La haine de ceux qui, par ailleurs, revendiquent souvent un attachement à nos campagnes parce que le pépé était maraicher, parce que le tonton était éleveur, en dit long sur le mépris sociétal dont le monde agricole est victime. Personne, parmi ces gens-là, pour s’indigner du fait que le calcul des retraites chez les fonctionnaires est établi sur les 6 derniers mois. Voilà la hache déterrée ! Surtout ne jamais évoquer cette question. C’est pêché, c’est blasphème, c’est interdit, c’est tabou, c’est sous embargo, c’est politiquement incorrect, c’est inamovible, gravé dans le marbre, ne pas toucher, ne pas réformer, surtout ne pas bousculer, détricoter, déranger !

Et pourtant, à l’heure où l’exécutif (encore lui) évoque les critères de pénibilité, comment ne pas penser à ceux qui concernent le monde agricole.

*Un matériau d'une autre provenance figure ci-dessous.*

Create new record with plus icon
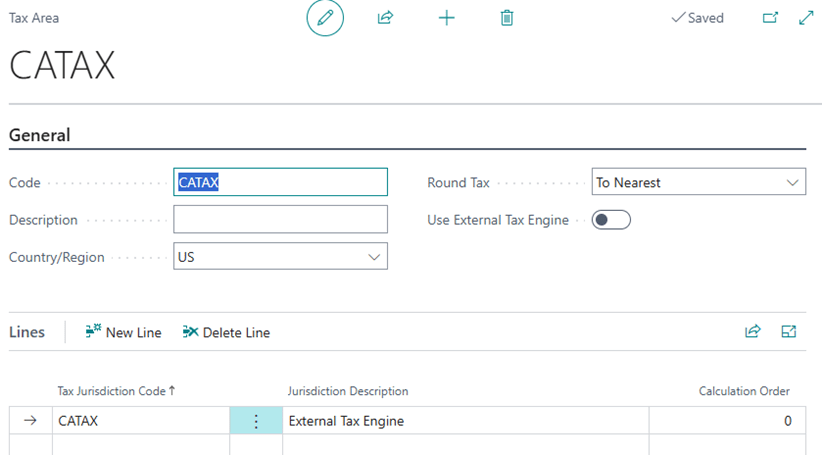The width and height of the screenshot is (822, 455). 446,18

Ce monde agricole jalousé et stigmatisé par ceux qui n’ont jamais été confrontés aux éléments, au gel, à la canicule, aux travaux qui requièrent résistance, force et endurance, aux implacables obligations de résultats, à cet endettement qui accroche parfois à la plus haute poutre de la grange les cordes du désarroi, à ces environnements où il faut passer des journées entière dans la poussière, dans l’humidité, dans le froid et, pourquoi le nier, dans la merde quand il s’agit de nettoyer les étables ou d’aider, en plein hiver, au milieu de la nuit, une vache à vêler.

Brel disait “c’est à la minceur des épluchures que l’on voit la grandeur des nations”. C’est en comparant les mains des paysans, des artisans et de tous ceux qui ont travaillé sans compter pendant toute une vie, avec celles de ceux qui ne connaissent de l’outil ni l’usage ni le prix, que l’État devrait, une bonne fois pour toutes, estimer judicieusement le montant des pensions.